_УКАЗАНИЕ 1_. Можете перепечатать весь выбранный отрывок о литературных вечерах слово в слово, ничего не меняя?

_ВЫБРАННЫЙ ОТРЫВОК_.
Запись шестьдесят шестая. Былой влюбленности печал
Поговорили о Виле Липатове, о наших корифеях – Казанцеве и Климычеве, почитали афоризмы и стихи Пруткова. Володя Ниренберг кое-что рассказал о своих архивах, про Марию Петровых, например.
После вечера выхожу из библиотеки под дождь, а Володя рядом – тоже пережидал у дверей. И вдруг – так тоскливо: «Химию мне делают…» и про здоровье.
Мне!
Мы с ним – «здравствуйте" да "до свидания». Я помню, как он ушёл с Жениного вечера, и так и воспринимаю, что он ко мне снисходительно – «сына продвигает».
Он мне по-человечески очень симпатичен, и поэт – среди наших – на отличку. Но вот обычно общение с ним как бы через проход - не ловко, не рядом, не доверительно. И вдруг – «Нашли… лечат, не знаю - что…».
Видно, ему очень худо, хочется сочувствия.
8.05.2004 На "Томский Автограф» приглашена Римма Ивановна Колесникова, рассказывала про Федора Ивановича Тихменёва. Про его судьбу.
Был такой сибирский писатель. В 1933 году его арестовали и выпустили через 22 года, и до конца жизни (умер в 1983, в возрасте 92 лет) он больше не мог нигде печататься. А недавно выпущены его произведения, написанные еще до ареста. В этом приняли участие сама Римма Ивановна и Пичурин Лев, наш депутат Гордумы.

_Записи для поиска текста и элементов_.
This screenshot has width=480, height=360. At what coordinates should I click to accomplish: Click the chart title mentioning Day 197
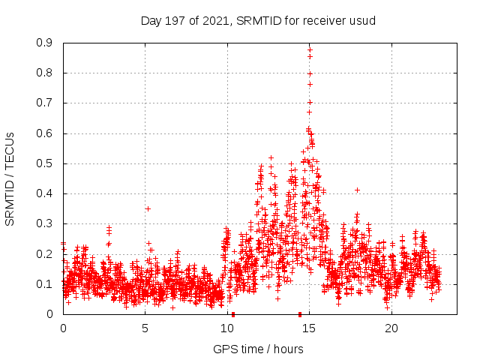[258, 20]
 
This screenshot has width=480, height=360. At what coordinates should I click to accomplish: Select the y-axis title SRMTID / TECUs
[10, 178]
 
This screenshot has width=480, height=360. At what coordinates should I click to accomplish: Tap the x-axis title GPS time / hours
[258, 349]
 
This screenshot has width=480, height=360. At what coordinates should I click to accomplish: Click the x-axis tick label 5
[146, 328]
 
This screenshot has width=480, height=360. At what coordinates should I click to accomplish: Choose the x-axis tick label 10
[227, 328]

_УКАЗАНИЕ 2_. Замените «Choose» на «Pick» в части листинга, которая начинается строкой с «tick label 10» и заканчивается концом листинга, обе границы включительно. Приведите только эту часть, остальное в ней оставьте без изменений.

_ГОТОВЫЙ ОТВЕТ 1_.
Запись шестьдесят шестая. Былой влюбленности печал
Поговорили о Виле Липатове, о наших корифеях – Казанцеве и Климычеве, почитали афоризмы и стихи Пруткова. Володя Ниренберг кое-что рассказал о своих архивах, про Марию Петровых, например.
После вечера выхожу из библиотеки под дождь, а Володя рядом – тоже пережидал у дверей. И вдруг – так тоскливо: «Химию мне делают…» и про здоровье.
Мне!
Мы с ним – «здравствуйте" да "до свидания». Я помню, как он ушёл с Жениного вечера, и так и воспринимаю, что он ко мне снисходительно – «сына продвигает».
Он мне по-человечески очень симпатичен, и поэт – среди наших – на отличку. Но вот обычно общение с ним как бы через проход - не ловко, не рядом, не доверительно. И вдруг – «Нашли… лечат, не знаю - что…».
Видно, ему очень худо, хочется сочувствия.
8.05.2004 На "Томский Автограф» приглашена Римма Ивановна Колесникова, рассказывала про Федора Ивановича Тихменёва. Про его судьбу.
Был такой сибирский писатель. В 1933 году его арестовали и выпустили через 22 года, и до конца жизни (умер в 1983, в возрасте 92 лет) он больше не мог нигде печататься. А недавно выпущены его произведения, написанные еще до ареста. В этом приняли участие сама Римма Ивановна и Пичурин Лев, наш депутат Гордумы.

_ГОТОВЫЙ ОТВЕТ 2_.
This screenshot has width=480, height=360. At what coordinates should I click to accomplish: Pick the x-axis tick label 10
[227, 328]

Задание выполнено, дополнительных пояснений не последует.